In my opinion,hiking offers a great alternative to those expensive family outings of "movie and a dinner". It is not only cheaper, but it is healthier,informative and a great way to introduce your kids to the outdoors.

When you choose your destination for a family hike, you take into consideration such facts as : travel time to a trailhead,the length of a trail, the difficulty level of a trail,elevation gain,best season to go and ,of course, your family members physical ability.Those facts will vary. How often have you seen a father travelling with a one year old ( sometimes younger ) behind his back, or a a two year old walking on a trail, making his first ascent.

Thanks to Mike McQuade and his book " Day Hike!" the choice was abundant. My choice would have to be: less than an hour drive from my home, relatively short hiking time, difficulty level- none to easy. There is another very important criterion (for many hikers, including me) for picking a hike - popularity level.But if you go on a family-friendly hike - expect crowds.After looking through the book , I chose the Twin Falls hike in Olallie State Park.

The 2.6 round-trip hike starts in the Twins Falls Natural Area in Olallie State Park.
The best features of this hike- easy to find, the trailhead is right there, no switchbacks, no confusing signs , zero chances to get lost ( if you want to feel really adventurous, don't forget your 10 essentials).
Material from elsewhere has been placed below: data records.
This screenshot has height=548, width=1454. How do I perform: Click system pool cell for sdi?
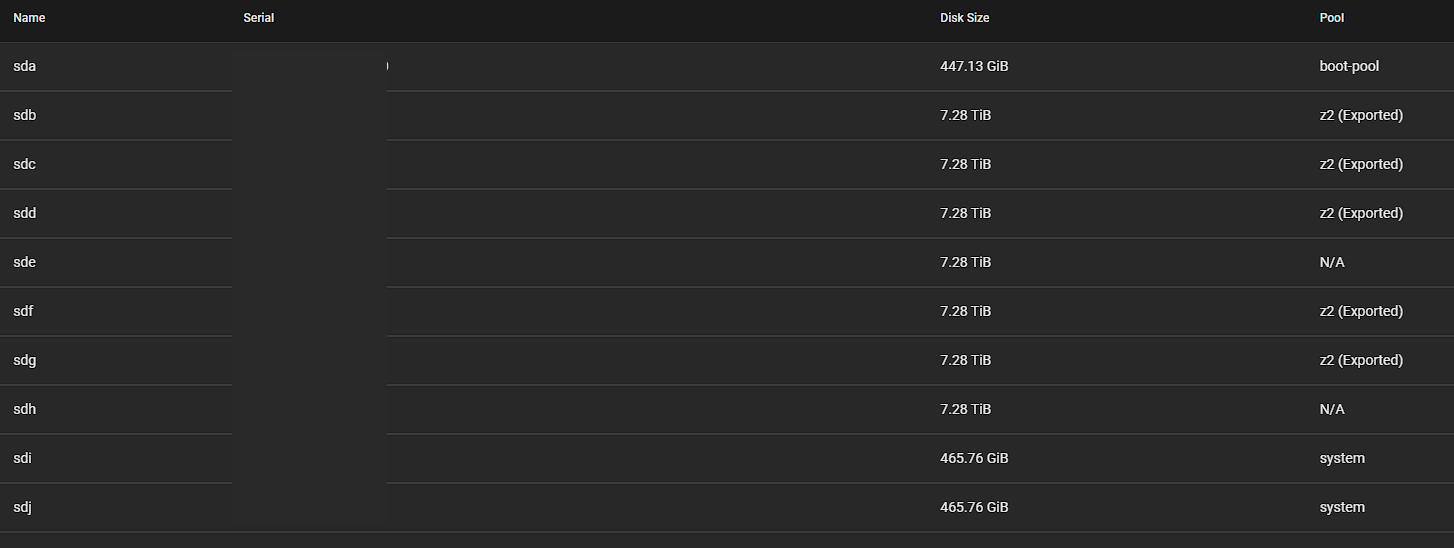[1342, 458]
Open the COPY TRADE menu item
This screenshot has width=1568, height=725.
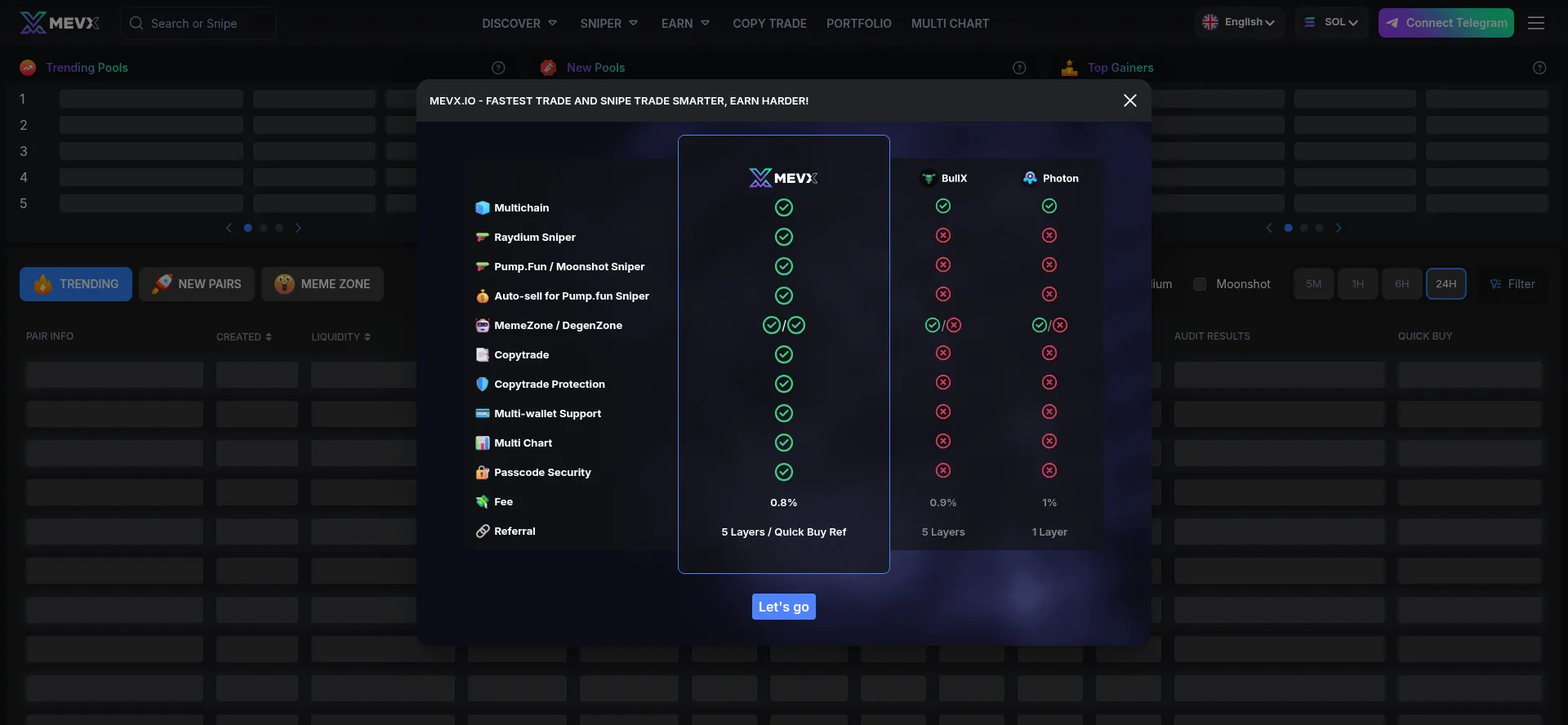click(x=769, y=24)
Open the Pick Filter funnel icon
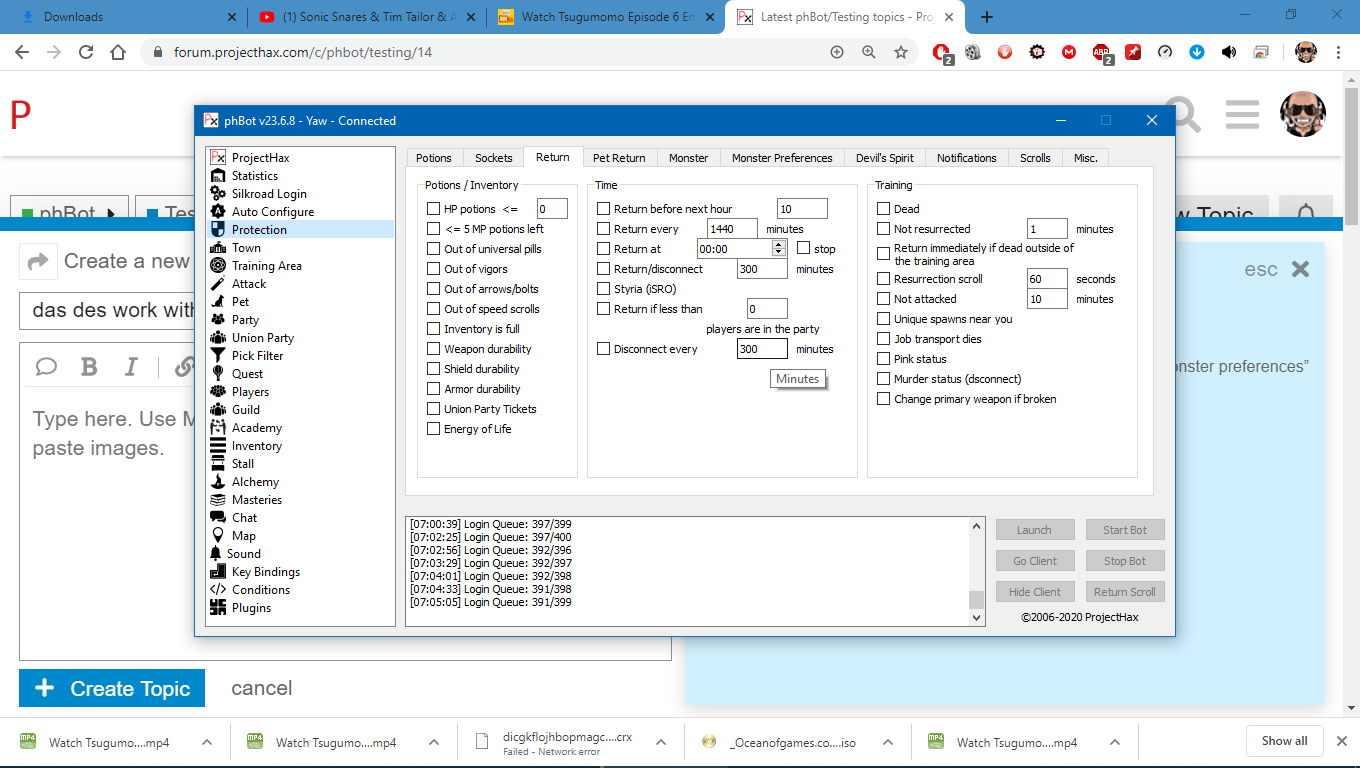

For the first 0.5 miles the trail parallels the South Fork of the Snoqualmie River with plenty of spots to enjoy this beautiful river.My advice -don't stop ( once your little ones start throwing rocks into the river,it's hard to tear them away from that fun ), proceed for another mile or so, to the wooden stairs leading you to your first viewing deck of the jaw-dropping Lower Twin Falls.That's where you need to be patient:the deck is quite small and ,for some people ,it takes forever to take a picture. After you are done, go back to the trail and continue for another couple hundred feet to the wooden bridge. That's your second "viewing spot".Got enough pictures? Beyond the bridge, more wooden stairs lead to your last spot to enjoy this nature wonder and may be to have a lunch.
The trail continues climbing for about half-mile, eventually hooking up with the John Wayne Pioneer Trail, but unless your family is planning to visit Ellensburg ( that's where it goes), it is time to head back home.

For more adventurous and hard core photographers,there is a tiny trail that leads to the bank of the river, just before you are about to reach the Lower Falls.Along the river ,if you jump from one rock to another, you can ,actually, reach the bottom of the Lower Falls to take the best picture, not available to the "general public".